Search code examples
cluster-analysisdata-mininggeospatialdbscanelki

Using a Geo Distance Function on ELKI


I am using ELKI to mine some geospatial data (lat,long pairs) and I am quite concerned on using the right data types and algorithms. On the parameterizer of my algorithm, I tried to change the default distance function by a geo function (LngLatDistanceFunction, as I am using x,y data) as bellow:

params.addParameter (DISTANCE_FUNCTION_ID,  geo.LngLatDistanceFunction.class);

However the results are quite surprising: it creates clusters of a repeated point, such as the example bellow:

(2.17199922, 41.38190043, NaN), (2.17199922, 41.38190043, NaN), (2.17199922, 41.38190043, NaN), (2.17199922, 41.38190043, NaN), (2.17199922, 41.38190043, NaN), (2.17199922, 41.38190043, NaN), (2.17199922, 41.38190043, NaN), (2.17199922, 41.38190043, NaN), (2.17199922, 41.38190043, NaN), (2.17199922, 41.38190043, NaN)]

This is an image of this example.

Whether I used a non-geo distance (for instance manhattan):

params.addParameter (DISTANCE_FUNCTION_ID,  geo.minkowski.ManhattanDistanceFunction.class);

,the output is much more reasonable

I wonder if there is something wrong with my code.

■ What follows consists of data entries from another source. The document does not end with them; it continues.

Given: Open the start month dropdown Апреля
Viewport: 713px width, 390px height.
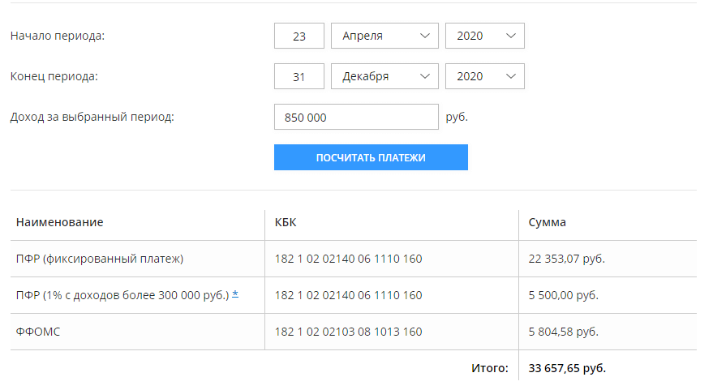Looking at the screenshot, I should point(384,36).
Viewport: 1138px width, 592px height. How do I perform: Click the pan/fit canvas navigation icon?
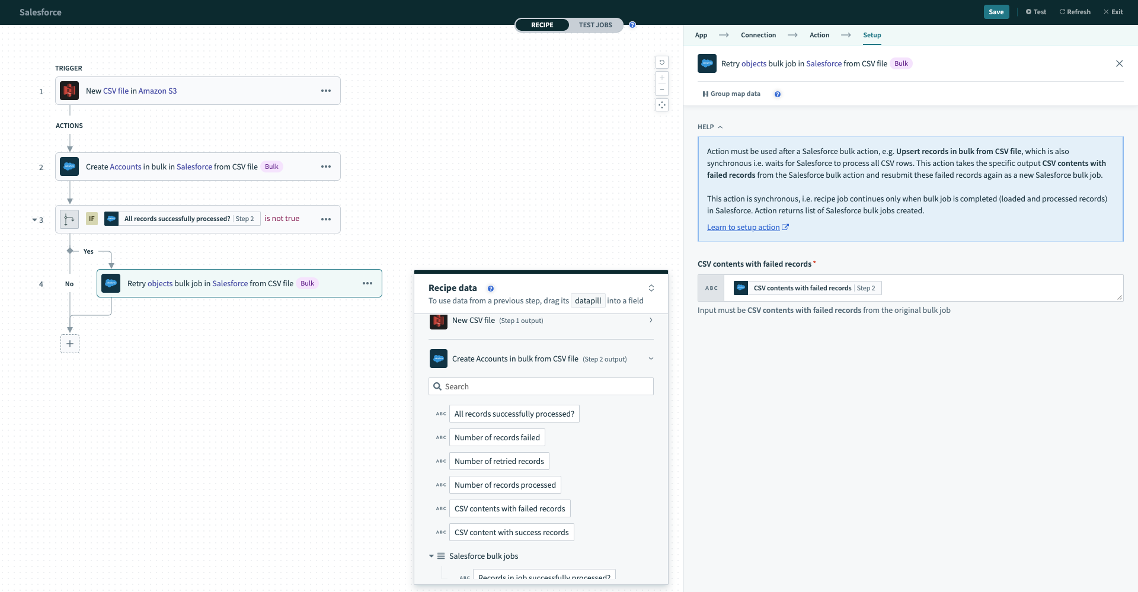(662, 105)
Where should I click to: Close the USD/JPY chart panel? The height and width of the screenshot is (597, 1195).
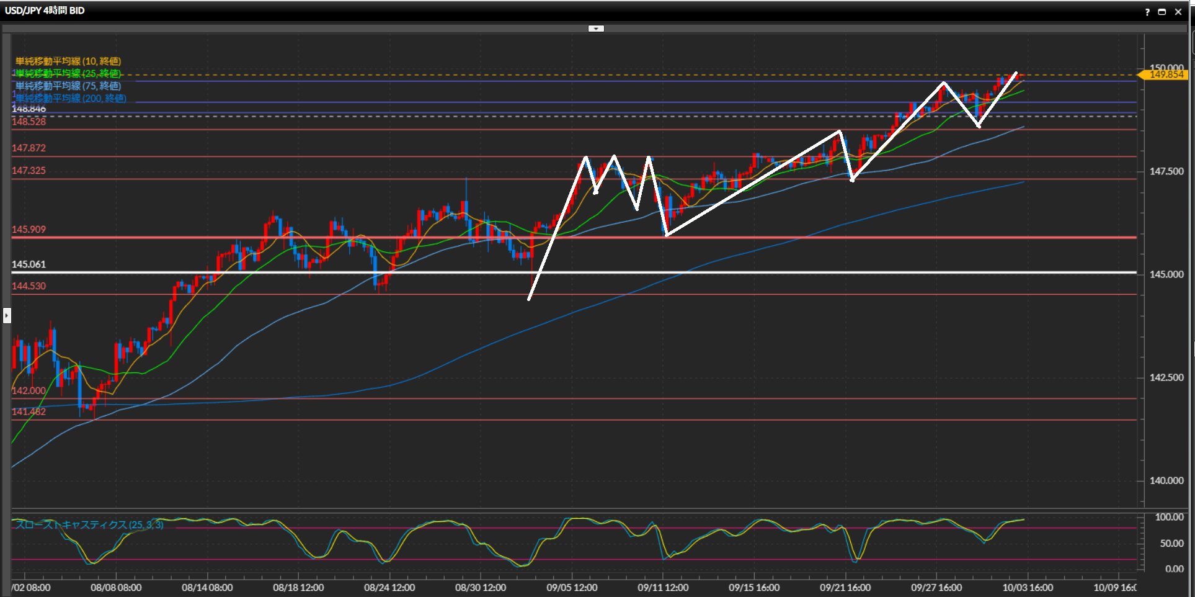coord(1178,12)
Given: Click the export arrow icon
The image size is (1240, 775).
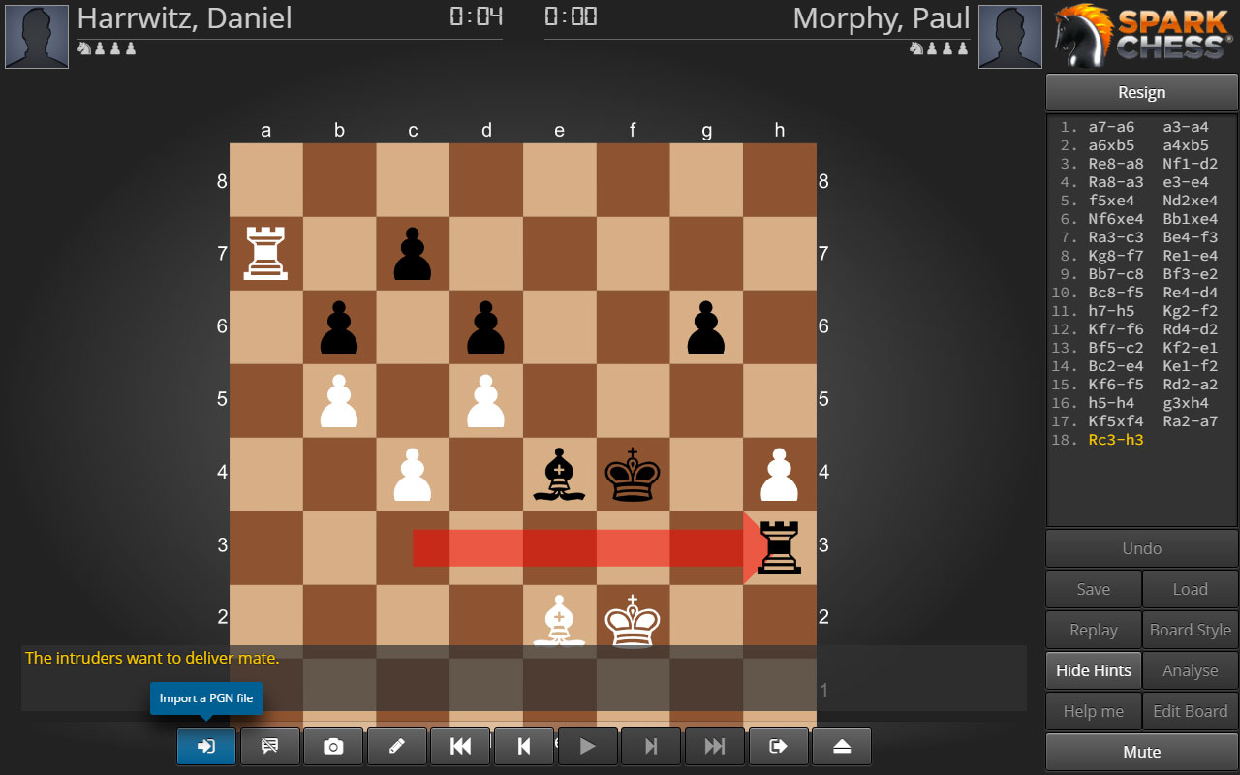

I am running the algorithm directly on the db, like this:

         Clustering<Model> result = dbscan.run(db); 

And then iterating over the results in a loop, while I construct the convex hulls:

   for (de.lmu.ifi.dbs.elki.data.Cluster<?> cl : result.getAllClusters()) {
               if (!cl.isNoise()){
                     Coordinate[] ptList=new Coordinate[cl.size()];
                        int ct=0;               

                        for (DBIDIter iter = cl.getIDs().iter(); 
                                iter.valid(); iter.advance()) {
                                ptList[ct]=dataMap.get(DBIDUtil.toString(iter));                                                                                                                                            
                                ++ct;                                                                   
                        }       

                        GeoPolygon poly=getBoundaryFromCoordinates(ptList);
                        if (poly.getCoordinates().getGeometryType()==
                        "Polygon"){                                                     
                            out.write(poly.coordinates.toText()+"\n");
                        }                      
               }
            }            

To map each ID to a point, I use a hashmap, that I initialized when reading the database. The reason why I am adding this code, is because I suspect that I may doing something wrong regarding the structures that I am passing/reading to/from the algorithm. I thank you in advance for any comments that could help me to solve this. I find ELKI a very efficient and sophisticated library, but I have trouble to find examples that illustrate simple cases, like mine.


Solution

  • What is your epsilon value?

    Geographic distance is in meters in ELKI (if I recall correctly); Manhattan distance would be in latitude + longitude degrees. For obvious reasons, these live on very different scales, and therefore you need to choose a different epsilon value.

    In your previous questions, you used epsilon=0.008. For geodetic distance, 0.008 meters = 8 millimeter.

    At epsilon = 8 millimeter, I am not surprised if the clusters you get consist only of duplicated coordinates. Any chance that above coordinates do exist multiple times in your data set?